L’invasion a conduit à la destruction du régime Baas de Saddam. Ce dernier a été en fin de compte exécuté. Si l’impérialisme américain et ses alliés ont pu nommer une «autorité provisoire» sur les décombres de l’invasion, celle-ci n’a apporté aucune stabilité. Une guerre civile entre factions chiites et sunnites a éclaté. La résistance à un gouvernement au service de l’impérialisme s’est poursuivie pendant des années. Les États-Unis ont augmenté leur présence militaire jusqu’à 170.000 soldats en quelques années.

L’instabilité persistante en Irak a démontré à quel point le projet des néoconservateurs n’était qu’un fantasme. Le peuple irakien avait déjà enduré des années d’embargo désastreux, de bombardements aériens, de réduction des services de base… Sa méfiance envers l’impérialisme n’a fait que se renforcer.

En 2011, Obama a retiré les dernières troupes américaines du pays, sans pour cela améliorer la stabilité. Sur base de la soumission à l’impérialisme, les masses laborieuses et opprimées ne pouvaient pas se libérer. Une lutte de masse est nécessaire, couplée à la construction de partis de masse révolutionnaires, pour arracher le contrôle des ressources de la région et les placer sous gestion démocratiquement planifiée.

Une véritable libération ne peut résulter, obligatoirement, qu’à une rupture avec le capitalisme et l’impérialisme, à la nationalisation démocratique des propriétés foncières et des secteurs clés, à l’élection de comités de base sur les lieux de travail, avec des élus soumis à la révocation et dont le salaire ne dépasse pas celui des travailleurs…

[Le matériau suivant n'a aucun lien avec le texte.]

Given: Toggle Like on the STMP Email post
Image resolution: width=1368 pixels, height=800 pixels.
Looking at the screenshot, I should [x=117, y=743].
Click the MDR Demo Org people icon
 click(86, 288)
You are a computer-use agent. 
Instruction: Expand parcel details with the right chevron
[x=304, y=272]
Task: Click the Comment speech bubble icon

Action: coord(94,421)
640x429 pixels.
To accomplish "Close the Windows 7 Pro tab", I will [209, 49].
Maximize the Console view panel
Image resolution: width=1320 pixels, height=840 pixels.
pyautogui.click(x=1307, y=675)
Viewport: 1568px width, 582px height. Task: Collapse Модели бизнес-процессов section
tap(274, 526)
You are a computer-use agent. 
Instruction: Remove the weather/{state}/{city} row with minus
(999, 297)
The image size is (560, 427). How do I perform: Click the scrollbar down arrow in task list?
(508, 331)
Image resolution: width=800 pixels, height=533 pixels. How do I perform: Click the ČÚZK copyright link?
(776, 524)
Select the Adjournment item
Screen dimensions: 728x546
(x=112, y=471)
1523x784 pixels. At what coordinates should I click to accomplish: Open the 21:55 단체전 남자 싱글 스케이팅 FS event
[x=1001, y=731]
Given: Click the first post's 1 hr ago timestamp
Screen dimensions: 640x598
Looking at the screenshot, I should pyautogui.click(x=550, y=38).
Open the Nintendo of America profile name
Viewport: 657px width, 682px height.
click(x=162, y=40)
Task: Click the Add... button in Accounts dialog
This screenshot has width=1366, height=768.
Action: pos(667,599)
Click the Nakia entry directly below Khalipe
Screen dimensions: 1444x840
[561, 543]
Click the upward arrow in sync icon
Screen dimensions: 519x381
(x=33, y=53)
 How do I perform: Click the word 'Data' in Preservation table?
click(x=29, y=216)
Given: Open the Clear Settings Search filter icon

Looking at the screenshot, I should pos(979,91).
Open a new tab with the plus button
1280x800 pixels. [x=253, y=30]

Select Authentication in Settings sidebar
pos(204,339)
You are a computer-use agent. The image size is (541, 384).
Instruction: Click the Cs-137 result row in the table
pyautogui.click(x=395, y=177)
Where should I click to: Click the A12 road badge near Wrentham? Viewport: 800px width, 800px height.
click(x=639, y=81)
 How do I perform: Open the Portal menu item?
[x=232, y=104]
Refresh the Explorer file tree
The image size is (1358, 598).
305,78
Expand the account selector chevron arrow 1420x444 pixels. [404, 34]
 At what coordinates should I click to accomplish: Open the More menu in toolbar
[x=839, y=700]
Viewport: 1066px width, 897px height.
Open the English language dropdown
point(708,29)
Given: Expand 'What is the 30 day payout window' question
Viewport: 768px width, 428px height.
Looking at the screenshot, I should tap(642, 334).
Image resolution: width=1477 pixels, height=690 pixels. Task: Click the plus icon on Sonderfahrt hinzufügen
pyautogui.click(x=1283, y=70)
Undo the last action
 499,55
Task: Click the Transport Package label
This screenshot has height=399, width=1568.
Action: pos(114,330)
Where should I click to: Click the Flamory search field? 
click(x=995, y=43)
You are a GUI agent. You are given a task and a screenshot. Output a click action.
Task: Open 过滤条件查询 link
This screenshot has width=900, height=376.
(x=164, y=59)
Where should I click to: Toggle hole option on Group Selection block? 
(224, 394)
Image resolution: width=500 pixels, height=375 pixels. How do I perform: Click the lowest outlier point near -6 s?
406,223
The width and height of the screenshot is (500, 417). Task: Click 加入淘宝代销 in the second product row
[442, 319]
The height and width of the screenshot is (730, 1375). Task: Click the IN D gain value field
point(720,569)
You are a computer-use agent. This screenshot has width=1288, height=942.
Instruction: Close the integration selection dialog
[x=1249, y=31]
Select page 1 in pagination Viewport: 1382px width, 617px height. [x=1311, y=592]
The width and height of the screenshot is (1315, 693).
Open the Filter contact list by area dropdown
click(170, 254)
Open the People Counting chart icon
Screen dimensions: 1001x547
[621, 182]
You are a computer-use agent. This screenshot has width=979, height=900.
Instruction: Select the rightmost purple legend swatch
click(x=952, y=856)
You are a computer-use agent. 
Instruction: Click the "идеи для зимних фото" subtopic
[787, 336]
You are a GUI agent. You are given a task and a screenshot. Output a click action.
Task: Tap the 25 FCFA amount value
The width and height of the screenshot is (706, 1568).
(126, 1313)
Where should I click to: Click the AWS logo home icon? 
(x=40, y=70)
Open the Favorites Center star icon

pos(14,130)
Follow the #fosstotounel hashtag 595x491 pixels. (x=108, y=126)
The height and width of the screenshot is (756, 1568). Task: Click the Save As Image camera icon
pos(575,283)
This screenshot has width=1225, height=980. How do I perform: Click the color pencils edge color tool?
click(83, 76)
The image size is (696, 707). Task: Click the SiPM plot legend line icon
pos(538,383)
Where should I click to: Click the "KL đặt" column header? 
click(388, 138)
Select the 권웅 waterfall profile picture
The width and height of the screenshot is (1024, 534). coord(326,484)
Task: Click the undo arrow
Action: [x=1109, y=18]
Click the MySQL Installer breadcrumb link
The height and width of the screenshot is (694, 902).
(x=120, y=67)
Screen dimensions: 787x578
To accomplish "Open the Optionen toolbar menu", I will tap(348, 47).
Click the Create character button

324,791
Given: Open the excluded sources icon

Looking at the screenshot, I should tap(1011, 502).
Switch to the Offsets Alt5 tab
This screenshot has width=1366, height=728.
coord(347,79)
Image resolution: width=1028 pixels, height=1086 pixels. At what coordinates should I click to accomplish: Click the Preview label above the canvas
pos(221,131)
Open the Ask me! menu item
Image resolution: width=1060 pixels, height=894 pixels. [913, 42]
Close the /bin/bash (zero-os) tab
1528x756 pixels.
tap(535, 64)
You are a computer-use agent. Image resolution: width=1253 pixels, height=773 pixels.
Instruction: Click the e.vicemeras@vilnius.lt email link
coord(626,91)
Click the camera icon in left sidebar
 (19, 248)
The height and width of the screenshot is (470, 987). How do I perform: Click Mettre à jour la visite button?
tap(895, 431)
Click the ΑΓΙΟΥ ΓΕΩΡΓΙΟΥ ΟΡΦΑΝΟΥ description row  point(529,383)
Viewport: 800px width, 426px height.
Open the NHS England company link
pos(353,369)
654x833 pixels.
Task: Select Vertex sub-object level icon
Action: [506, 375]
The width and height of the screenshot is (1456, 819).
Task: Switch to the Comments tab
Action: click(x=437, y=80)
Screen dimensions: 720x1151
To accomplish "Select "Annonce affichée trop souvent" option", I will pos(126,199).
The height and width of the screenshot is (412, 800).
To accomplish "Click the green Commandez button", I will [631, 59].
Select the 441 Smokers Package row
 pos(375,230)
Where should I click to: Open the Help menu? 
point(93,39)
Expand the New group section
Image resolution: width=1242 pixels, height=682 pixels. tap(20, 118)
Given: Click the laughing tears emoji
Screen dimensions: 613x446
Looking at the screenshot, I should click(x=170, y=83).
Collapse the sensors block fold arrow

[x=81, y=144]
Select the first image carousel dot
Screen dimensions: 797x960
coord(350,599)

Dans le passé, des partis « communistes » (staliniens) existaient en Irak, en Syrie, au Liban… Ils ont adhéré à la stratégie conservatrice et perfide du Front populaire et des « deux étapes », apportant leur soutien aux forces bourgeoises locales prétendument « anti-impérialistes ». Cela a joué un rôle central dans l’échec de soulèvements et de révolutions en Irak en 1958 ou encore en Iran 1979. D’importantes leçons doivent en être tirées concernant l’importance de l’indépendance de classe et la nécessité de ne pas ajourner le combat pour le socialisme, afin de construire de nouvelles forces marxistes dans les mouvements de masse à venir.